Le vacche grasse stanno veramente per finire? Qualcosa si muove, si comincia a legiferare in merito e mettere qualche paletto
Nella verde prateria delle pubblicità online tutto sta cambiando. Corrono ai ripari sia Stati Uniti che Europa tentando di ingabbiare un business milionario, legiferando – soprattutto – su tutto quello che fino ad ora si è ignorato.
L’autorità garante per la protezione dei dati austriaca, DSB, ha dichiarato che l’uso di Google Analytics viola il GDPR, alla luce della sentenza Schrems II del luglio 2020. Lo scrive cybersecurity360 . Nonostante tutto molte big tech hanno continuato a far transitare i dati dalla UE agli Stati. Si legge in un comunicato ufficiale diffuso da Schrems che non non hanno adattato i servizi al Gdpr europeo.
le aziende statunitensi hanno cercato di aggiungere semplicemente del testo alle loro politiche sulla privacy e ignorare la Corte di giustizia. Molte aziende dell’UE hanno seguito l’esempio invece di passare alle opzioni legali”.
Questo in Europa. Negli Stati Uniti un nuovo disegno di legge mira a rimodellare drasticamente il panorama pubblicitario online, scrive TechCrunch, a scapito di aziende come Facebook, Google e broker di dati che sfruttano archivi profondi di informazioni personali per guadagnare da annunci mirati. Il disegno di legge viene denominato Banning Surveillance Advertising Act. Limiterebbe drasticamente i modi in cui la tecnologia le aziende pubblicano annunci pubblicitari ai propri utenti, vietando del tutto l’uso dei dati personali.
Qualsiasi targeting basato su “informazioni di classe protette, come razza, sesso e religione, e dati personali acquistati da intermediari di dati” sarebbe vietato se tutto venisse approvato. Le piattaforme potrebbero comunque indirizzare gli annunci in base ai dati generali sulla posizione a livello di città o stato e sarebbe comunque consentita la pubblicità contestuale basata sul contenuto con cui un utente sta interagendo.
Problemi anche in Australia per i colossi della pubblicità, questa volta l’accusa è la disinformazione sulla pandemia. Scrive zdnet.com
I giganti della tecnologia Google e Meta sono apparsi davanti all’Australian Select Committee on Social Media and Online Safety giovedì mattina, sulla disinformazione e sul cyberbullismo esistenti su tutte le loro piattaforme.
Lucinda Longcroft, direttrice degli affari governativi e delle politiche pubbliche di Google, è stata ripetutamente interrogata dalla commissione su YouTube che mostra gli annunci del Partito dell’Australia Unita (UAP) di Clive Palmer contenenti disinformazione sul COVID-19.
Almeno nove annunci UAP hanno presentato estratti incompleti di un rapporto della Therapeutic Goods Administration (TGA) sulle vaccinazioni per trasmettere informazioni fuorvianti sul COVID-19.

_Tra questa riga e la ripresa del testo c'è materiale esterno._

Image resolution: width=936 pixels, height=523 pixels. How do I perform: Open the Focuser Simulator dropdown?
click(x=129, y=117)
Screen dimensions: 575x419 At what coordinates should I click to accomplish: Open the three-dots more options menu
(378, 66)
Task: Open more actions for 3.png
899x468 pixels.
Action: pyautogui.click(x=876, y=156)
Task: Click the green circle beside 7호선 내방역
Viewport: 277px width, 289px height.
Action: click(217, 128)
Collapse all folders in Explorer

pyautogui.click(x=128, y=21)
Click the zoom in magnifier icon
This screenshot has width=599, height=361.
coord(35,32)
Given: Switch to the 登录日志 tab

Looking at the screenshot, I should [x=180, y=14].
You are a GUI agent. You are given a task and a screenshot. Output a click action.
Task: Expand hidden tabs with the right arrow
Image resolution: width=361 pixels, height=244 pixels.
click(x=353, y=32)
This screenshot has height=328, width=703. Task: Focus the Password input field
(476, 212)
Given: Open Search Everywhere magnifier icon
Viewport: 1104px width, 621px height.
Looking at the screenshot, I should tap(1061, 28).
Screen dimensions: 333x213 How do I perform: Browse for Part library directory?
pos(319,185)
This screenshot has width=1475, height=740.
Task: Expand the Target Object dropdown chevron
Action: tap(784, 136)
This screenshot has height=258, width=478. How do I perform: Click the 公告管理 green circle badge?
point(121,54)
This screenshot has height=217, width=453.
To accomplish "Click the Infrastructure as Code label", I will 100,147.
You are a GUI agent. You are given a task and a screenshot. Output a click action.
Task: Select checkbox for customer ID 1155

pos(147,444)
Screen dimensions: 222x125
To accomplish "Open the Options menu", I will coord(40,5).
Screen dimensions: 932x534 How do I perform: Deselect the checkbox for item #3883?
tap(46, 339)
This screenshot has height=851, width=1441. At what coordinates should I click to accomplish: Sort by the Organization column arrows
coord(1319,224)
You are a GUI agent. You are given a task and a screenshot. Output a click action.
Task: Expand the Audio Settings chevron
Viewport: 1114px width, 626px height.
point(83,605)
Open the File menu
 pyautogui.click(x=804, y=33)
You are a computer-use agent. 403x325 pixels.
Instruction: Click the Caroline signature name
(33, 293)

Longcroft ha detto al comitato che le politiche di disinformazione COVID-19 della piattaforma sono “robuste, rapide ed efficacemente applicate” in quanto aveva emesso una censura preventiva all’UAP per questi annunci, rimuovendoli da YouTube per una settimana.
Per Meta l’accusa è di cyber bullismo ai danni di una giornalista e della giovane figlia, le due hanno ricevuto pesanti minacce. La donna ha fatto formale richiesta di rimozione ma non è stata accettata da Facebook. Scrive il portale
Alla domanda su quel particolare incidente di cyberbullismo, Mia Garlick, direttrice della politica di Meta ANZ, ha detto al comitato che la sua azienda non è riuscita a individuare la richiesta originale di Molan, ma il contenuto in questione è stato infine rimosso solo dopo che Molan ha presentato un rapporto della polizia.
“Purtroppo, nel mondo reale, non siamo stati in grado di individuare quella denuncia originale e quindi penso che sia stato fatto un rapporto della polizia e abbiamo lavorato attraverso quel processo per assicurarci di intraprendere azioni appropriate”, ha detto Garlick.
Garlick ha poi ribadito che questo tipo di molestie online è un’esperienza comune tra le giornaliste e che Meta sta lavorando su strumenti per rendere le sue piattaforme di social media un posto più sicuro.